** BEGIN RECORDS FOR THIS TASK **

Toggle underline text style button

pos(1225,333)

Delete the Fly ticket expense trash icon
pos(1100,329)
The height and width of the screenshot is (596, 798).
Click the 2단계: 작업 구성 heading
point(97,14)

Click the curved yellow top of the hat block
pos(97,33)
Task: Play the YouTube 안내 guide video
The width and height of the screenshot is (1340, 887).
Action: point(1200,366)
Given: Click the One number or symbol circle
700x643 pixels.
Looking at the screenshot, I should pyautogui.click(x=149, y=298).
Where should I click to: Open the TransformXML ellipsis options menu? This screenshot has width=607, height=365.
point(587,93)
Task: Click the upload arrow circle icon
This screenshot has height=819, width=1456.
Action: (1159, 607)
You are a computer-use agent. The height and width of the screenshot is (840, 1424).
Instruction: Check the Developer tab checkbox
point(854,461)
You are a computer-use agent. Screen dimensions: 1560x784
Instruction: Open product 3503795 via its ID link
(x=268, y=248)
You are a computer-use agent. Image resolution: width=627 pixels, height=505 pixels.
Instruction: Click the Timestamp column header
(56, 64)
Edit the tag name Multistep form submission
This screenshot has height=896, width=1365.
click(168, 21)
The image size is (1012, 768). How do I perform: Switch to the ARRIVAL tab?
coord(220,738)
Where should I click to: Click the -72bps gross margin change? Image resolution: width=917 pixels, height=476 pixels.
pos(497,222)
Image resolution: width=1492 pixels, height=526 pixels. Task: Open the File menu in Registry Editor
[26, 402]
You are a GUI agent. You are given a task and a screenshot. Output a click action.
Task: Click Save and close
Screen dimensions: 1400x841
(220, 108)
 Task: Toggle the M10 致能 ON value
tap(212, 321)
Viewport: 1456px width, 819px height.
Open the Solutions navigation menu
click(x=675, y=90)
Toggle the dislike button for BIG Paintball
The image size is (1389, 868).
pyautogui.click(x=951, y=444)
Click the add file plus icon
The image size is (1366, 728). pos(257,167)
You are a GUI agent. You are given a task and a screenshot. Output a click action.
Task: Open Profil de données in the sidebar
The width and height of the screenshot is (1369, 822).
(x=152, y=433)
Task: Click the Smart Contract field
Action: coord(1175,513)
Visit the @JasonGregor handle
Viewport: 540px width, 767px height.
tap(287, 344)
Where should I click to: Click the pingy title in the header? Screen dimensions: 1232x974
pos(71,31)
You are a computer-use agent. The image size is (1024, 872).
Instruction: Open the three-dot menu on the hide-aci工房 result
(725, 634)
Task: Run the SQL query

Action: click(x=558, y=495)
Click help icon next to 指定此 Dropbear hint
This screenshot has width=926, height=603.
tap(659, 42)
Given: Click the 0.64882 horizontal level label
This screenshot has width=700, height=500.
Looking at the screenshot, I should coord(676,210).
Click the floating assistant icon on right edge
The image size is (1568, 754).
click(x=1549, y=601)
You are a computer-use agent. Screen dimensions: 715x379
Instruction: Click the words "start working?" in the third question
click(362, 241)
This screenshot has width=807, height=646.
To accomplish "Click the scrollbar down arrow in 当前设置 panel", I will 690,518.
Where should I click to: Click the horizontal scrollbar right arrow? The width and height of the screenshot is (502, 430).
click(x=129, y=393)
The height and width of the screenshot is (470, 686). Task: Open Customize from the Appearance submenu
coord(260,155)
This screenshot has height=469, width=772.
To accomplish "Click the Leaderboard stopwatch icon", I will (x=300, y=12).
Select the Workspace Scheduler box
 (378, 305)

** END RECORDS FOR THIS TASK **

(REQUIRED TASK) Can you format every line of the entries above as a Markdown table with a Row column for the number and a Line column for the text, leaving out the blank lines?

(ANSWER)
| Row | Line |
|---|---|
| 1 | Toggle underline text style button |
| 2 | pos(1225,333) |
| 3 | Delete the Fly ticket expense trash icon |
| 4 | pos(1100,329) |
| 5 | The height and width of the screenshot is (596, 798). |
| 6 | Click the 2단계: 작업 구성 heading |
| 7 | point(97,14) |
| 8 | Click the curved yellow top of the hat block |
| 9 | pos(97,33) |
| 10 | Task: Play the YouTube 안내 guide video |
| 11 | The width and height of the screenshot is (1340, 887). |
| 12 | Action: point(1200,366) |
| 13 | Given: Click the One number or symbol circle |
| 14 | 700x643 pixels. |
| 15 | Looking at the screenshot, I should pyautogui.click(x=149, y=298). |
| 16 | Where should I click to: Open the TransformXML ellipsis options menu? This screenshot has width=607, height=365. |
| 17 | point(587,93) |
| 18 | Task: Click the upload arrow circle icon |
| 19 | This screenshot has height=819, width=1456. |
| 20 | Action: (1159, 607) |
| 21 | You are a computer-use agent. The height and width of the screenshot is (840, 1424). |
| 22 | Instruction: Check the Developer tab checkbox |
| 23 | point(854,461) |
| 24 | You are a computer-use agent. Screen dimensions: 1560x784 |
| 25 | Instruction: Open product 3503795 via its ID link |
| 26 | (x=268, y=248) |
| 27 | You are a computer-use agent. Image resolution: width=627 pixels, height=505 pixels. |
| 28 | Instruction: Click the Timestamp column header |
| 29 | (56, 64) |
| 30 | Edit the tag name Multistep form submission |
| 31 | This screenshot has height=896, width=1365. |
| 32 | click(168, 21) |
| 33 | The image size is (1012, 768). How do I perform: Switch to the ARRIVAL tab? |
| 34 | coord(220,738) |
| 35 | Where should I click to: Click the -72bps gross margin change? Image resolution: width=917 pixels, height=476 pixels. |
| 36 | pos(497,222) |
| 37 | Image resolution: width=1492 pixels, height=526 pixels. Task: Open the File menu in Registry Editor |
| 38 | [26, 402] |
| 39 | You are a GUI agent. You are given a task and a screenshot. Output a click action. |
| 40 | Task: Click Save and close |
| 41 | Screen dimensions: 1400x841 |
| 42 | (220, 108) |
| 43 |  Task: Toggle the M10 致能 ON value |
| 44 | tap(212, 321) |
| 45 | Viewport: 1456px width, 819px height. |
| 46 | Open the Solutions navigation menu |
| 47 | click(x=675, y=90) |
| 48 | Toggle the dislike button for BIG Paintball |
| 49 | The image size is (1389, 868). |
| 50 | pyautogui.click(x=951, y=444) |
| 51 | Click the add file plus icon |
| 52 | The image size is (1366, 728). pos(257,167) |
| 53 | You are a GUI agent. You are given a task and a screenshot. Output a click action. |
| 54 | Task: Open Profil de données in the sidebar |
| 55 | The width and height of the screenshot is (1369, 822). |
| 56 | (x=152, y=433) |
| 57 | Task: Click the Smart Contract field |
| 58 | Action: coord(1175,513) |
| 59 | Visit the @JasonGregor handle |
| 60 | Viewport: 540px width, 767px height. |
| 61 | tap(287, 344) |
| 62 | Where should I click to: Click the pingy title in the header? Screen dimensions: 1232x974 |
| 63 | pos(71,31) |
| 64 | You are a computer-use agent. The image size is (1024, 872). |
| 65 | Instruction: Open the three-dot menu on the hide-aci工房 result |
| 66 | (725, 634) |
| 67 | Task: Run the SQL query |
| 68 | Action: click(x=558, y=495) |
| 69 | Click help icon next to 指定此 Dropbear hint |
| 70 | This screenshot has width=926, height=603. |
| 71 | tap(659, 42) |
| 72 | Given: Click the 0.64882 horizontal level label |
| 73 | This screenshot has width=700, height=500. |
| 74 | Looking at the screenshot, I should coord(676,210). |
| 75 | Click the floating assistant icon on right edge |
| 76 | The image size is (1568, 754). |
| 77 | click(x=1549, y=601) |
| 78 | You are a computer-use agent. Screen dimensions: 715x379 |
| 79 | Instruction: Click the words "start working?" in the third question |
| 80 | click(362, 241) |
| 81 | This screenshot has width=807, height=646. |
| 82 | To accomplish "Click the scrollbar down arrow in 当前设置 panel", I will 690,518. |
| 83 | Where should I click to: Click the horizontal scrollbar right arrow? The width and height of the screenshot is (502, 430). |
| 84 | click(x=129, y=393) |
| 85 | The height and width of the screenshot is (470, 686). Task: Open Customize from the Appearance submenu |
| 86 | coord(260,155) |
| 87 | This screenshot has height=469, width=772. |
| 88 | To accomplish "Click the Leaderboard stopwatch icon", I will (x=300, y=12). |
| 89 | Select the Workspace Scheduler box |
| 90 |  (378, 305) |